Bayard Clarkson, MD, is a member of the Molecular Pharmacology Program in the Sloan Kettering Institute. For over 50 years, his research has focused on the cellular kinetics of growth and differentiation of normal and leukemic cancer cells with the goal of developing improved forms of treatment. He studied the differences between normal and neoplastic stem cells that drove the growth of leukemias.
He is known for his work on the intracellular signaling pathways that are altered by the BCR/ABL fusion genes, which are the primary genetic abnormalities that drive certain types of leukemia.
When Dr. Clarkson joined the Department of Medicine at MSK in the late 1950s, he worked with David Karnofsky, Cornelius Rhoads, and Joseph Burchenal — three pioneers of chemotherapy. He helped develop early effective therapeutic regimens for acute leukemia.

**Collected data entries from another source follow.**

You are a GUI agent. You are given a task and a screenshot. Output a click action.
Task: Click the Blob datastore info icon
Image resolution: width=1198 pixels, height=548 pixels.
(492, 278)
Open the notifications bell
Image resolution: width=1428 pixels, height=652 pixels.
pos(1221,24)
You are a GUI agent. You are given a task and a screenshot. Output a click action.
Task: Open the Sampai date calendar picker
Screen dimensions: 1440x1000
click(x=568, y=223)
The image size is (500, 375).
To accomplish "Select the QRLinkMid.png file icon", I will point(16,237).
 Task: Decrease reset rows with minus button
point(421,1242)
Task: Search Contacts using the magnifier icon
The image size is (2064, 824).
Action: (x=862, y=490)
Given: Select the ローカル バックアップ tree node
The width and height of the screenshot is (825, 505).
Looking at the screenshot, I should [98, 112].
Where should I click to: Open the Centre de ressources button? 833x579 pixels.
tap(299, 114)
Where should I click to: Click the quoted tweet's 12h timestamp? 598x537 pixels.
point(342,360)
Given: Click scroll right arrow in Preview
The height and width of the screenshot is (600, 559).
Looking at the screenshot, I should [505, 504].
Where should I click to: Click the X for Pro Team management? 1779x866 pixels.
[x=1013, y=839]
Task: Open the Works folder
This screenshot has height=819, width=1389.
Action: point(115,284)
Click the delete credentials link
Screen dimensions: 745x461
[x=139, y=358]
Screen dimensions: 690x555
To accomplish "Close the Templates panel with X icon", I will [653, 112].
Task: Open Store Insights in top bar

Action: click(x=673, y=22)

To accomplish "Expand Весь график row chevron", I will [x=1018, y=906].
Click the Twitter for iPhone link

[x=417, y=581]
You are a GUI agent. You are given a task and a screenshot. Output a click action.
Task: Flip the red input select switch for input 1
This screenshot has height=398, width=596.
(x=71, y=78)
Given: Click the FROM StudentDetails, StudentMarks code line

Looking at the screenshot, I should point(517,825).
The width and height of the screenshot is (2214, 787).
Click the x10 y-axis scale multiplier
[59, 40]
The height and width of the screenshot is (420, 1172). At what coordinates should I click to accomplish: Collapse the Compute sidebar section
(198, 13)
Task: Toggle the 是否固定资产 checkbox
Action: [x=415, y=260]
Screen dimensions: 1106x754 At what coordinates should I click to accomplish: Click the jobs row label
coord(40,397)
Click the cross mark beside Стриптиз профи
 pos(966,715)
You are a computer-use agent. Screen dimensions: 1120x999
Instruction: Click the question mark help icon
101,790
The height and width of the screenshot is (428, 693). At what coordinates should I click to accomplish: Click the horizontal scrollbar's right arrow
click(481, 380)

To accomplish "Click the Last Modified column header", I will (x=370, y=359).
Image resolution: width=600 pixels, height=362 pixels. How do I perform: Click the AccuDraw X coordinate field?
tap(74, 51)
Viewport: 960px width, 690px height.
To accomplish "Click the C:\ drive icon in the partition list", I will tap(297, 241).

Dr. Clarkson received in MD in 1952 from Columbia University College of Physicians and Surgeons. He did his internship and residency at New York Hospital and was a Special Lasker Fellow in Clinical Chemotherapy at MSK in 1958. From 1975 to 1989, Dr. Clarkson was Chief of the Hematology/Lymphoma Service at MSK. He also held the Enid A. Haupt Chair for Therapeutic Research.
Dr. Clarkson was President of the American Association for Cancer Research (AACR) from 1980 to 1981 and President of the American Society of Clinical Oncology (ASCO) from 1973 to 1974. He received a Distinguished Service Award from AACR in 2012.